At the start of the year, crude oil prices had fallen dramatically from the all-time highs reached a mere few months earlier. Oil bulls such as ourselves were increasingly in a distinct minority as surely the market's phenomenal run had come to an end.
Fast forward to today and oil has made a dramatic recovery - hardly surprising in our view. Long-term supply and demand fundamentals are still firmly in favor of higher prices. That said, short term volatility and weakness will periodically punctuate the trend.

Demand this year according to the International Energy Agency (IEA) is set to grow by 1.8% to 85.7 million barrels per day (mb/d).

A slowing US economy does not appear at this point to have had a major impact. Meanwhile, China and India are still expecting healthy growth this year of 6.4% and 3.8% respectively.

It is not hard to see why these two Asian giants are leading the way. China's first quarter GDP came in at a buoyant 11.1% higher, while India could 'only' manage 9.1%. This level of economic activity makes large energy demands, of which oil is part of the solution.

Energy requirements will grow further as hundreds of millions of people across Asia migrate to cities over the next decade. This is particularly true given the low levels of usage Asia currently experiences on a per capita basis.

Let us look at the numbers internationally. Each year the USA consumes roughly 28 barrels of oil per capita, while Japan's annual consumption is 18 barrels per capita.

By contrast, despite massive growth over the past 25 years, China's per-capita oil consumption is just 1.7 barrels. India's per-capita consumption is just 0.7 barrels! This data suggests that both China and India are still in the initial stages of the industrialization and urbanization cycles.

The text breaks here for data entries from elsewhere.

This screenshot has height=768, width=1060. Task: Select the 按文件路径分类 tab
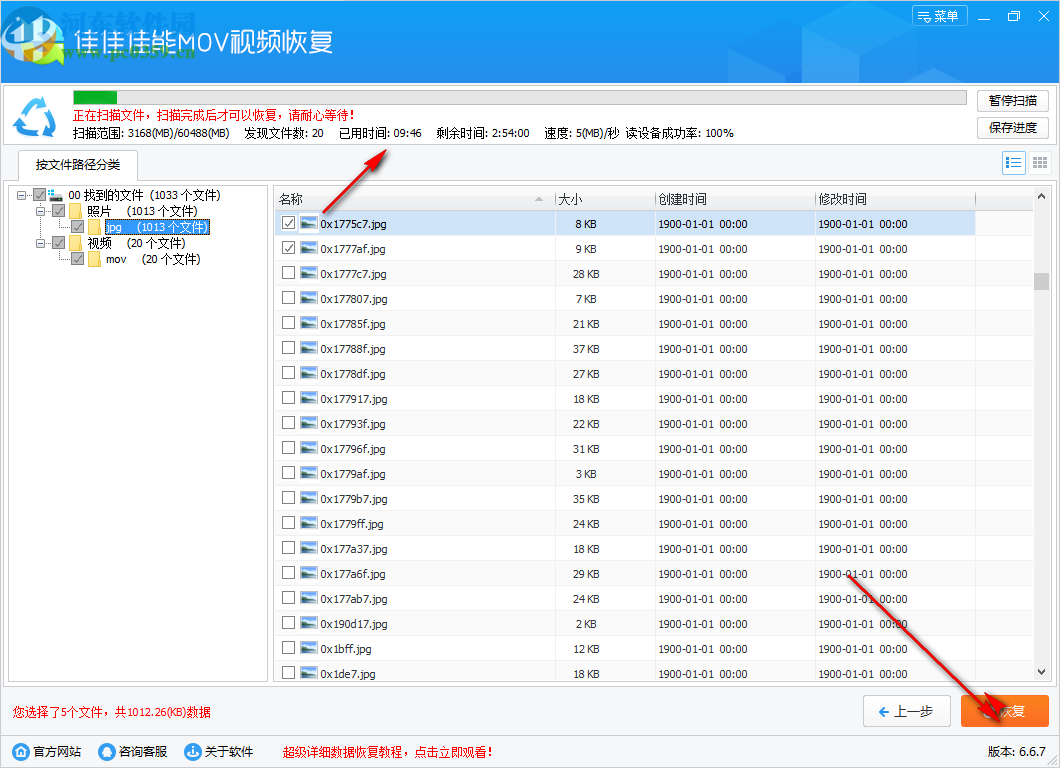[x=77, y=165]
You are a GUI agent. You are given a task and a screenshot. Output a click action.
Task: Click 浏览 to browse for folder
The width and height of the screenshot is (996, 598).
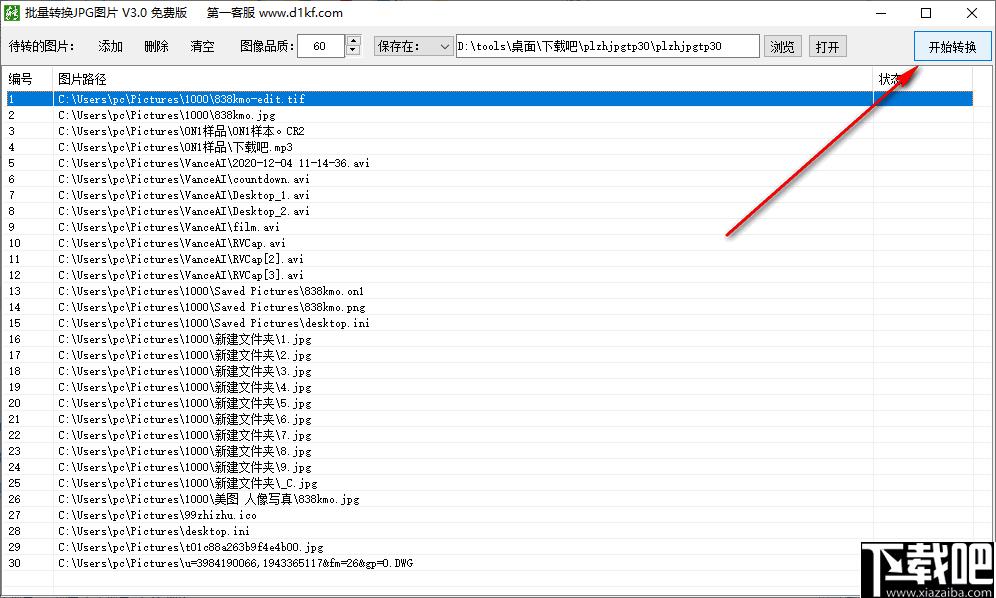pyautogui.click(x=783, y=47)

As such not only is the number of consumers growing, in the future as society becomes more affluent, usage at the individual level will also rise!

Little wonder then that forecasts from America are showing global demand rising to 90.7 mb/d in 2010 and 118 mb/d by 2030. Along with America, Asia's dynamic duo will drive nearly half the increase.

Meanwhile, back to the present and world oil supply during April 2007 was 85.5mb/d. If we assume further modest increases to supply throughout 2007, then tightness in the oil market becomes apparent.

Is it any mystery then that the price of oil reacts so quickly to any hint of a supply disruption?

Although OPEC currently has some spare capacity, the buffer is not sufficient to make up for a major event such as Iran withholding exports or further shut-in of production in Nigeria.

Not only that, but America's Energy Information Administration (EIA) is calling on OPEC to increase production in the second half of the year in order to prepare for winter heating demand. Should the cartel comply (which is unlikely before September at the earliest), the already slim buffer gets even thinner.

Recognizing the precarious situation of energy markets, many governments around the world are seeking alternatives to oil. This drive will continue in the future, as environmental awareness creates the conditions for change. Transportation, which is a critical factor in demand, has received a lot of attention recently.

Biofuels are being touted as a magic bullet to solve our energy dilemma woes. While these can certainly make up some of the volumes, the energy efficiency and environmental friendliness claims are disputable.

Nonetheless, America's President Bush has set a target of reducing petrol usage by 20% over the next decade and biofuels are expected to play a large part.

OPEC's response to this threat to a major market was unveiled last week. In order to increase supply to meet demand projections, the cartel is planning to invest around US$630 billion in infrastructure over the next 13 years.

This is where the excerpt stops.